→ **INSTRUCTIONS TO FOLLOW**: Each line from the start of the entries through the line that contains "Given: Click the scroll-down arrow button" should be output exactly, please.

→ **GIVEN DATA**:
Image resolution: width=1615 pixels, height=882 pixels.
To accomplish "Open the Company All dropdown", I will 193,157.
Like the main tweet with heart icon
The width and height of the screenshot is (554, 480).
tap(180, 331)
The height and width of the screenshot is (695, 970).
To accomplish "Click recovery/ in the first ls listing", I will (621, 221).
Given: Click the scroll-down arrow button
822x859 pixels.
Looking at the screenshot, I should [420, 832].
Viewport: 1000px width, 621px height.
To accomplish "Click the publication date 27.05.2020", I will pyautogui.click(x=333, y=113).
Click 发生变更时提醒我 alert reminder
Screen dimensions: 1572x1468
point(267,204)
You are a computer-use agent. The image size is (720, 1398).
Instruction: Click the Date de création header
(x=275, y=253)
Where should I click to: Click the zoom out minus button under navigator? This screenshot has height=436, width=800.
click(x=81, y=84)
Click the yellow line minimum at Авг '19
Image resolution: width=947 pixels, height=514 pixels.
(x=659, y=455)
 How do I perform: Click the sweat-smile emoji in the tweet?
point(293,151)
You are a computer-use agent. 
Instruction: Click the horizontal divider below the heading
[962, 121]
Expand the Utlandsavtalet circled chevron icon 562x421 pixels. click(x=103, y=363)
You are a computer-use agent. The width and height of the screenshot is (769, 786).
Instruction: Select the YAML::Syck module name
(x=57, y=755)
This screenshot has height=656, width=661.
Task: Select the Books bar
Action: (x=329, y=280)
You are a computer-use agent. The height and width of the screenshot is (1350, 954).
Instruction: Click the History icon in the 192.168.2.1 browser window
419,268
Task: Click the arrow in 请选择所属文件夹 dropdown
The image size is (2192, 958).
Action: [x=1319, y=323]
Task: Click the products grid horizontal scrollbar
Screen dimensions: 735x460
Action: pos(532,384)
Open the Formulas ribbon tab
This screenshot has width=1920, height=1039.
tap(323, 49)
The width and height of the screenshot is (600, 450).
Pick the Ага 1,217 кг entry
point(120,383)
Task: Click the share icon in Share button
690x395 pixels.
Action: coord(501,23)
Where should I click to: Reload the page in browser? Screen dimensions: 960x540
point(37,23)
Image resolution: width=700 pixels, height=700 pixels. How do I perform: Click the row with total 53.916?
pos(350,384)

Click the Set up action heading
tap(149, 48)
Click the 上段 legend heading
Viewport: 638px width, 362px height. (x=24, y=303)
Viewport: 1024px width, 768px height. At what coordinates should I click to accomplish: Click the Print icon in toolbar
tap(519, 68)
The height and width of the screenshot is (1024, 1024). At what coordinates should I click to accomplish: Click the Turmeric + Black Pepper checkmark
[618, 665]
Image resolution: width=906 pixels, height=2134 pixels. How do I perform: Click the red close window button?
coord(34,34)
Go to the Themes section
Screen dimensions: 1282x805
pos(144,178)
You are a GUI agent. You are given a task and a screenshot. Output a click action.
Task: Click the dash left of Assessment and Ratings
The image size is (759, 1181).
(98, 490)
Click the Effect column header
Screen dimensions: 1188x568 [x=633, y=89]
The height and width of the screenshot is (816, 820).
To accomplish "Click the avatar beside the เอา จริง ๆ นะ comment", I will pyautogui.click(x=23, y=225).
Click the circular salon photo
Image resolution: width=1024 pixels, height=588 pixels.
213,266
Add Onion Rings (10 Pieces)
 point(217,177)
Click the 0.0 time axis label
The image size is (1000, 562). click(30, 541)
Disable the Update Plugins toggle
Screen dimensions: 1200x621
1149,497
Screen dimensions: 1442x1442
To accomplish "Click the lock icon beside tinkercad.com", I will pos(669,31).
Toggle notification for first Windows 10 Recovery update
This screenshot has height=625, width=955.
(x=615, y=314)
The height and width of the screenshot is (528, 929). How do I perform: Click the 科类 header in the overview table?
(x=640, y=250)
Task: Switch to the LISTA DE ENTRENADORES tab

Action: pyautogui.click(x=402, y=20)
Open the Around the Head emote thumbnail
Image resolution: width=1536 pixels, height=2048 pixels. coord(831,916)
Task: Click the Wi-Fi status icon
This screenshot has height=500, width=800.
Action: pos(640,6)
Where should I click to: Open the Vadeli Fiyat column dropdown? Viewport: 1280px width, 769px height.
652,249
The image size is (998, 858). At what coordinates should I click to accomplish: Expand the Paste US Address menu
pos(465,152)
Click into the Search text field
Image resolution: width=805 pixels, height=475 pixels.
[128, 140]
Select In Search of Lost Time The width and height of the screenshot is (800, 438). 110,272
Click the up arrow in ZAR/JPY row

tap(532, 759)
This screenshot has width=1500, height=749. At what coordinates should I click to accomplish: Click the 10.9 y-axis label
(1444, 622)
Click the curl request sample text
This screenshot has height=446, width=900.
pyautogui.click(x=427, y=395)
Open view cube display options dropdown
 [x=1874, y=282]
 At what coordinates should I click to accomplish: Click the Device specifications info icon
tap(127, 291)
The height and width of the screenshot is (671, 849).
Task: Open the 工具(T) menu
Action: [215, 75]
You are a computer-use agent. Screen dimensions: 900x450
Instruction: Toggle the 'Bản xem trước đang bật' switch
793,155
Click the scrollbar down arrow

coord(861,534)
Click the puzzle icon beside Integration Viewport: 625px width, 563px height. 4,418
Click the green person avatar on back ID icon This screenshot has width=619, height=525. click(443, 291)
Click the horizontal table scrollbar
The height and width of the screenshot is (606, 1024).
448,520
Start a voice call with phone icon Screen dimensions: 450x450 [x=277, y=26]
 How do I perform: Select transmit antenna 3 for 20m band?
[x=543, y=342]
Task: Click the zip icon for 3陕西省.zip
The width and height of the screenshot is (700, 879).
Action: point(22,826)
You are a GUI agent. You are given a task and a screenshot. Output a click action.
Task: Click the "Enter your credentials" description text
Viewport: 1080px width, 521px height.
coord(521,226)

→ **ANSWER SECTION**:
Image resolution: width=1615 pixels, height=882 pixels.
To accomplish "Open the Company All dropdown", I will 193,157.
Like the main tweet with heart icon
The width and height of the screenshot is (554, 480).
tap(180, 331)
The height and width of the screenshot is (695, 970).
To accomplish "Click recovery/ in the first ls listing", I will (621, 221).
Given: Click the scroll-down arrow button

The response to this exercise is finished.